### Work instruction
The word "computer" marks the lines to copy; find all of them in the entries below.

### Data for review
☆ ☆ ☆ ☆ ☆

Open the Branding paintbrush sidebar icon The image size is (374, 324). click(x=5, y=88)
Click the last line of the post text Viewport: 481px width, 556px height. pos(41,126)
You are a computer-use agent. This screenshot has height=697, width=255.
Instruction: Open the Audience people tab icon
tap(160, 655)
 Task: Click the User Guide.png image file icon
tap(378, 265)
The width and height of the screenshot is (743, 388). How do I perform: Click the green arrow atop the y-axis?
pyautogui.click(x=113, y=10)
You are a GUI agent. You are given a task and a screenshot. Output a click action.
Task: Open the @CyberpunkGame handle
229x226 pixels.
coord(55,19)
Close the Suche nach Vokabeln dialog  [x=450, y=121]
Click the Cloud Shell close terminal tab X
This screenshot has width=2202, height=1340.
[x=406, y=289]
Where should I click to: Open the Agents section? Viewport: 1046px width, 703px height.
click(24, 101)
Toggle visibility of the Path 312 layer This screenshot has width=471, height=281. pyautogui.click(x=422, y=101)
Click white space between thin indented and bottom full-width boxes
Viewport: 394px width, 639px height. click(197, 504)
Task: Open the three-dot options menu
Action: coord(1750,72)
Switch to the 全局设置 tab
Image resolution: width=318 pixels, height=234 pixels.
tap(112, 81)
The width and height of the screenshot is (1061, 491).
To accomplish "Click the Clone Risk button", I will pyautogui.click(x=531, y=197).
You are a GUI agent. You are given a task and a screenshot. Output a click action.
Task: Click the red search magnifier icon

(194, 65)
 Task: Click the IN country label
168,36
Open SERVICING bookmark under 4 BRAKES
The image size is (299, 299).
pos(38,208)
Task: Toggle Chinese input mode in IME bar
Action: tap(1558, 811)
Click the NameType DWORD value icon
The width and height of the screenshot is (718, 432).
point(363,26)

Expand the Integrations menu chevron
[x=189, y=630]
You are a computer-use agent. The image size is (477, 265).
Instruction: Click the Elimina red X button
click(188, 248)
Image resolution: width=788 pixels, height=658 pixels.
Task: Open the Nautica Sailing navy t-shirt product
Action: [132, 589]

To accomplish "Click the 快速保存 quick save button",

☆ ☆ ☆ ☆ ☆

### Exercise solution
You are a computer-use agent. This screenshot has height=697, width=255.
You are a computer-use agent. The image size is (477, 265).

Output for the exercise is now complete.